— Begin Data provided —

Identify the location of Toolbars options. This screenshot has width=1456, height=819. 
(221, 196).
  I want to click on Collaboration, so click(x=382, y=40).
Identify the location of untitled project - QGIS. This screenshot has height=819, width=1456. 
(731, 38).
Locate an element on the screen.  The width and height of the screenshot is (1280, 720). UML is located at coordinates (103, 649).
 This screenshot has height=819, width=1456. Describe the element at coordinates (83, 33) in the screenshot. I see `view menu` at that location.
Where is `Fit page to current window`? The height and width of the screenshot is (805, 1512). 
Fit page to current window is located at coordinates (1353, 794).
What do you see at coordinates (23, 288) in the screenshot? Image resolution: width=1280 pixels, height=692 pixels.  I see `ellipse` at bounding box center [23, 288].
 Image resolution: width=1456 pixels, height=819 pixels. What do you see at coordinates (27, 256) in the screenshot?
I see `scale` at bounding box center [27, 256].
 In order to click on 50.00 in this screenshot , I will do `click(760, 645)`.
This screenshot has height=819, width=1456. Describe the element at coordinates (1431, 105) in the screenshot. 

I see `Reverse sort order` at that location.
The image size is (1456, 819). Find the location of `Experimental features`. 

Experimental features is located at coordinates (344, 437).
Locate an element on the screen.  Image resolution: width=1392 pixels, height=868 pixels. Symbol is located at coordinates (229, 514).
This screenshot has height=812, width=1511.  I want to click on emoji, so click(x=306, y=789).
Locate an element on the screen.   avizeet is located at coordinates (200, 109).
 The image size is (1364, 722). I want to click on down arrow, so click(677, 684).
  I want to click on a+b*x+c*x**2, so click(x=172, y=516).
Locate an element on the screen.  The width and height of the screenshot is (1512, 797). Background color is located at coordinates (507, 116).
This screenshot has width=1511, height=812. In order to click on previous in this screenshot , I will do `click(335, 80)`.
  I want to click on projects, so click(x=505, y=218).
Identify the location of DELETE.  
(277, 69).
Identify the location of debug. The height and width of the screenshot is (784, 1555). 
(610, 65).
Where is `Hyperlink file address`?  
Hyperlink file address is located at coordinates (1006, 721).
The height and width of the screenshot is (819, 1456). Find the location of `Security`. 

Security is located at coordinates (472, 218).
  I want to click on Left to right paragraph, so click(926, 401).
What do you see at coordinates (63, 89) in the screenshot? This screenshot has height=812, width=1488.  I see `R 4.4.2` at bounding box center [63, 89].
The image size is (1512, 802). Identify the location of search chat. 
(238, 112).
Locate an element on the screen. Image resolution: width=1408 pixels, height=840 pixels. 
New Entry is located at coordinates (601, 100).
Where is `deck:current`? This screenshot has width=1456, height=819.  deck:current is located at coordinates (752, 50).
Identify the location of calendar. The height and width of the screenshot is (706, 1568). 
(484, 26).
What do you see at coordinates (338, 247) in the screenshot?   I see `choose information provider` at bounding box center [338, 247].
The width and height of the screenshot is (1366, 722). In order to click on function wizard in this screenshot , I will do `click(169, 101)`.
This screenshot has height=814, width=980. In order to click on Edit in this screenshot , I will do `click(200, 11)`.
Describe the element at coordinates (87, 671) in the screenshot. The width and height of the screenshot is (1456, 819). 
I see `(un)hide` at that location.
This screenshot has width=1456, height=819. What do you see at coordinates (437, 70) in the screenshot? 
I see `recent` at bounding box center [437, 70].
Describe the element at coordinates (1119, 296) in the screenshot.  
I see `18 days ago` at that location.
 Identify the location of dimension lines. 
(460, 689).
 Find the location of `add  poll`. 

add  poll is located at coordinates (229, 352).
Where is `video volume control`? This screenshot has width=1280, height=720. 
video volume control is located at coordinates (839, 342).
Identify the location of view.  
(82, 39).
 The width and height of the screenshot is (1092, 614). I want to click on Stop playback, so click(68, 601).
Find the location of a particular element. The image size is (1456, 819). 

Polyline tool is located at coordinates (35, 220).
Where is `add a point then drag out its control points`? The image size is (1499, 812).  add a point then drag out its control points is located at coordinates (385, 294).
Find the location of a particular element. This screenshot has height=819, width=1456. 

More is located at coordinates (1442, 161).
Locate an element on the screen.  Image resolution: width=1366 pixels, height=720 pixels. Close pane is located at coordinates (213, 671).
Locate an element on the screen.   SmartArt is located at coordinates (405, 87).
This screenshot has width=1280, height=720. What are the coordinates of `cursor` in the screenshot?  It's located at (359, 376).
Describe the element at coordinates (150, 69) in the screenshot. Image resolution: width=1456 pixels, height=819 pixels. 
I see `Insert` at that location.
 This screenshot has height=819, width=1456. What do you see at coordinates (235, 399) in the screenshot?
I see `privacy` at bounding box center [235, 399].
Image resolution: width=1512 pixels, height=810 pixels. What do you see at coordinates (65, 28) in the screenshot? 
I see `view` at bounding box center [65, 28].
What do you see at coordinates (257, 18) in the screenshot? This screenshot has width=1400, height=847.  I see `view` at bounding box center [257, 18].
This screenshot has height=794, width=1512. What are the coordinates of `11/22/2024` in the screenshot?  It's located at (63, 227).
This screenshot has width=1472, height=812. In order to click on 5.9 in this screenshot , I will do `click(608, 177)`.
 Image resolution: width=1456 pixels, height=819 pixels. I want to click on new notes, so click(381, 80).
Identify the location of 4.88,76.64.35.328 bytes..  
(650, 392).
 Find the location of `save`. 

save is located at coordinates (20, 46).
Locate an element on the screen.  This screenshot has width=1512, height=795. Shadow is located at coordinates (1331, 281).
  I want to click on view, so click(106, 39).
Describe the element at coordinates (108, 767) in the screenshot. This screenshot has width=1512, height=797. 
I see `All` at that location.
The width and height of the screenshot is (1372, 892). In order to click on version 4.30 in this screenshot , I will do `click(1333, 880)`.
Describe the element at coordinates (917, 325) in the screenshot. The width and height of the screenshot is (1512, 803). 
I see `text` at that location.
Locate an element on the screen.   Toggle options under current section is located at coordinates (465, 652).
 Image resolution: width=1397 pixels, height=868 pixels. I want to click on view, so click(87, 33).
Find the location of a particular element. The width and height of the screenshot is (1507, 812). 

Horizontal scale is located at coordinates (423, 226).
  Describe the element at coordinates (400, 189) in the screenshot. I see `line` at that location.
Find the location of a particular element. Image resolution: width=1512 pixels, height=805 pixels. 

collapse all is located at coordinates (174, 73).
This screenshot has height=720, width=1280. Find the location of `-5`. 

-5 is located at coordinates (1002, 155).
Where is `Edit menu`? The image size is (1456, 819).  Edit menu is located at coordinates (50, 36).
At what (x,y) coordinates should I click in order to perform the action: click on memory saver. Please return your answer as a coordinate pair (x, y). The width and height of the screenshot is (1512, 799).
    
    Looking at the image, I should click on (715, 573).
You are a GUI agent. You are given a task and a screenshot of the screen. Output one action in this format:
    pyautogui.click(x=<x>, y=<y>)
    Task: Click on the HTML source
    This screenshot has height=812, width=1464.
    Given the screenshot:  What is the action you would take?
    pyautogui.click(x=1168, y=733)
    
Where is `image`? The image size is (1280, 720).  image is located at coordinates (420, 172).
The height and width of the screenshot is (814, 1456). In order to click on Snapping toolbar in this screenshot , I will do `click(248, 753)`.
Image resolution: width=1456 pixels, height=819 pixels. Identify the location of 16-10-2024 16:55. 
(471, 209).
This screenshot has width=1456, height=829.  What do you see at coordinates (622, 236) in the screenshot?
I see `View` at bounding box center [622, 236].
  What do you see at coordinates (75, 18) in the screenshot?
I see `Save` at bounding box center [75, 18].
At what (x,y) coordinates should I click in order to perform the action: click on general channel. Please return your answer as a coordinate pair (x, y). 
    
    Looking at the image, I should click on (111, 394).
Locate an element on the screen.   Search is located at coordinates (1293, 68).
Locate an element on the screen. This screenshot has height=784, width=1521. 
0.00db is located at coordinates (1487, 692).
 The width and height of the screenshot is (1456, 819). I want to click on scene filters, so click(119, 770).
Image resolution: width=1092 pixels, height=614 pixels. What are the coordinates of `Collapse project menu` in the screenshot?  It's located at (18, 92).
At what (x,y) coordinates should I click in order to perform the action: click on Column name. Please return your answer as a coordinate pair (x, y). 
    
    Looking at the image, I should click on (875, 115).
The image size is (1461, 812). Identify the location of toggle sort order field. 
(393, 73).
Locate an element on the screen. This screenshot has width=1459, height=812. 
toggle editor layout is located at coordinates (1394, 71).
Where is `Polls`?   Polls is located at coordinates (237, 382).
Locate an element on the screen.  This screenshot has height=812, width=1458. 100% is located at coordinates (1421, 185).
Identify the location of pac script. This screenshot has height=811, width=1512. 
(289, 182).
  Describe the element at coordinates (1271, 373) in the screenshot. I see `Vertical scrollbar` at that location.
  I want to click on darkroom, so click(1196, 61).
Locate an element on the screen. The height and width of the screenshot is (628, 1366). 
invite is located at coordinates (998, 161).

— End Data provided —

### To be done
Reproduce verbatim everything in the material from the line containing "click on general" down to the line containing "coordinates (1421, 185).", both of those lines included.

### Correct answer
At what (x,y) coordinates should I click in order to perform the action: click on general channel. Please return your answer as a coordinate pair (x, y). 
    
    Looking at the image, I should click on (111, 394).
Locate an element on the screen.   Search is located at coordinates (1293, 68).
Locate an element on the screen. This screenshot has height=784, width=1521. 
0.00db is located at coordinates (1487, 692).
 The width and height of the screenshot is (1456, 819). I want to click on scene filters, so click(119, 770).
Image resolution: width=1092 pixels, height=614 pixels. What are the coordinates of `Collapse project menu` in the screenshot?  It's located at (18, 92).
At what (x,y) coordinates should I click in order to perform the action: click on Column name. Please return your answer as a coordinate pair (x, y). 
    
    Looking at the image, I should click on (875, 115).
The image size is (1461, 812). Identify the location of toggle sort order field. 
(393, 73).
Locate an element on the screen. This screenshot has width=1459, height=812. 
toggle editor layout is located at coordinates (1394, 71).
Where is `Polls`?   Polls is located at coordinates (237, 382).
Locate an element on the screen.  This screenshot has height=812, width=1458. 100% is located at coordinates (1421, 185).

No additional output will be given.